How Audio Brands Turned Headphones into a Celebrity Trend

Skullcandy's success story

If pop culture has taught us anything, it’s that everything is a fashion statement—sweatbands, anyone? With the popularity of smartphones and music streaming, a 24/7 soundtrack has become an emblem of this generation’s cultural prerogatives—and along with it, headphone fashion.

The audio equipment industry is expected to become an $11.3 billion market by 2017. To make a bit of noise in the industry, digitally savvy audio equipment brands connect with consumers through many different channels simultaneously.

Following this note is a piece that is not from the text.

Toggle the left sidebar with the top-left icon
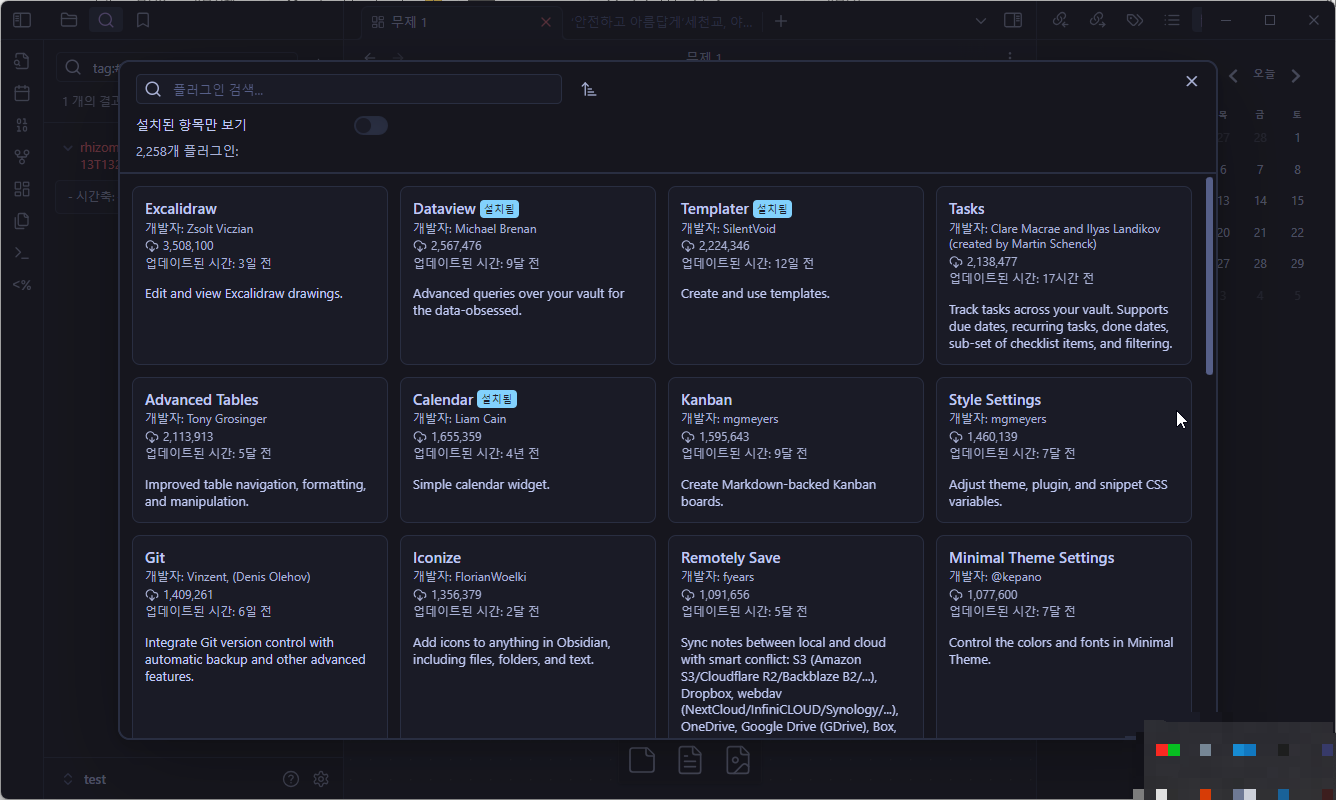Screen dimensions: 1336x800 pos(22,19)
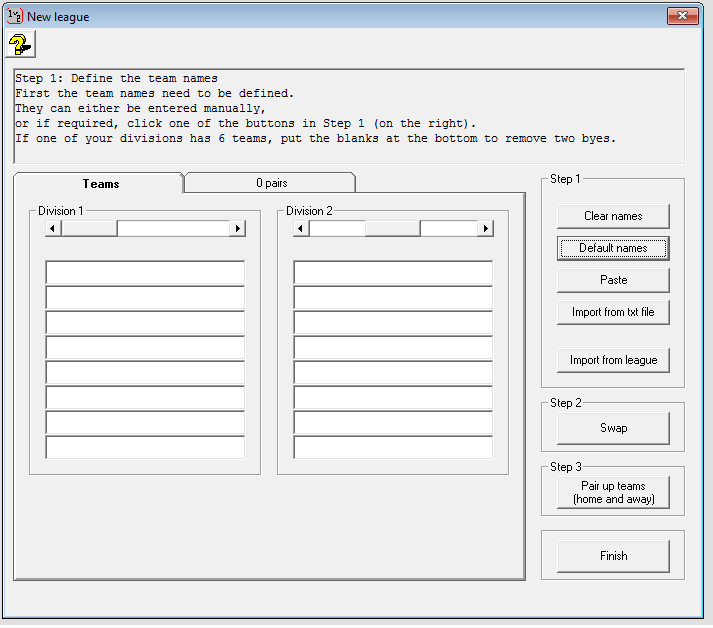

Beats Electronics is a great example. The athletes and hip hop stars featured in Beats video spots are just one part of a massive marketing operation behind the Apple-owned audio brand. Beats uses Facebook, Twitter, Instagram, Pinterest and other platforms to keep thousands of conversations about music and life going at the same time. And all that social data is combined with data pouring in from Beats’ streaming music offering—which has now been incorporated into Apple Music.

The challenge for Beats, and just about all other major brands these days, is figuring out the best path forward based on data flowing in from so many different channels. At the end of the day, cross-channel marketing isn’t about how many channels you have. It’s about how well you can overlay all the different marketing tracks, if you will, to get a coherent feel for each customer—rather than just a bunch of fractured signals.

And let’s remember that cross-channel isn’t just about social networks. For online retailers, the most important channels of all are the channels where their products are actually sold. Using Facebook and Twitter to drive people to a brand site is great, but the brand still has to take visitors all the way through the checkout process—the customer journey at its finest. That’s where cross-channel can make a big impact.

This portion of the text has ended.